Going back South

Gavin notes that the property market in the Southern Suburbs has been active in the first quarter of 2011, however they are currently experiencing the anticipated winter slow down. “It is normal for property transactions to dip during the winter months and during school holidays, but now that the schools are back we should see more activity in the market again,” says Gavin.

Due to the highly diverse nature of the Southern Suburbs and the vast variety of properties and amenities that are on offer in these areas, buyers from all walks of life are attracted to property investments here. Gavin notes that one particularly big draw card to these areas are the extremely good schools and universities.

The Southern Suburbs are primarily residential, and most of them incredibly beautiful offering property investors a wide selection of property options to choose from.  There are older-style homes and cottage-style semis in areas such as Mowbray, Claremont and Wynberg, to the more ornate and larger homes in the likes of Constantia, Bishopscourt and Newlands.  

“Most homes in the Southern Suburbs are in demand because of the excellent facilities in these areas. The Southern Suburbs are situated close to the Cape Town CBD and there is easy access to the freeways and shopping centres. Many investors are also attracted here because of the up-market feel and the area’s natural beauty,” says Gavin.

He continues by saying that although the property market still has a long way to go before making a full recovery, more and more property investors are beginning to emerge.  “Houses are still taking about six months to sell on average, but we are generally seeing more interested buyers and movement in the market. Competitive pricing will be one of the catalysts to property being sold in a shorter time frame. Many sellers have adjusted the price of their home to be in line with current fair market value in order to secure a buyer,” says Gavin.

According to Gavin entry level homes in the Southern Suburbs sell between approximately R600 000 and R1,2 million, while mid level homes range from around R1,5million to about the  R3,5 million bracket.  Top end homes are priced between approximately R4 million and R8 million, with luxury homes being priced anywhere from about R10 million up to the R35 million mark depending on location and finishes.            
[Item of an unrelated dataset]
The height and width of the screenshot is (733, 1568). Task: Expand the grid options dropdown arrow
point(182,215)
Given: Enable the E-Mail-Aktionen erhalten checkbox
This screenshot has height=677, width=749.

Adrian Goslett, CEO of RE/MAX of Southern Africa, says: “While conditions currently favour savvy buyers who are able to find value-for-money deals in the market, buyers should still make sure that they invest in areas that will remain in demand. The Southern Suburbs of Cape Town have proven to be just that.”
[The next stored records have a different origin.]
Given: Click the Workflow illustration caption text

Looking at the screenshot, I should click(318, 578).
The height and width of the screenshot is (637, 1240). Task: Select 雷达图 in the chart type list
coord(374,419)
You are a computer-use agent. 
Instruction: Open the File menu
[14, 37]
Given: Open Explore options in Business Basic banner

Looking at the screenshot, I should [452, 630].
Looking at the performance of the property market going forward, Gavin explains that he doesn’t expect much to change over the next 12 to 18 months.  “Steady seems to be the name of the game for now, in fact we may even see another slight decline in the market before it improves. I would go as far as to say that we will only start to see a more visible upward trend from the middle of next year or possibly the beginning of 2013. Property is a long term investment and should be viewed as such for investors to see good returns on their property investments,” Gavin concludes.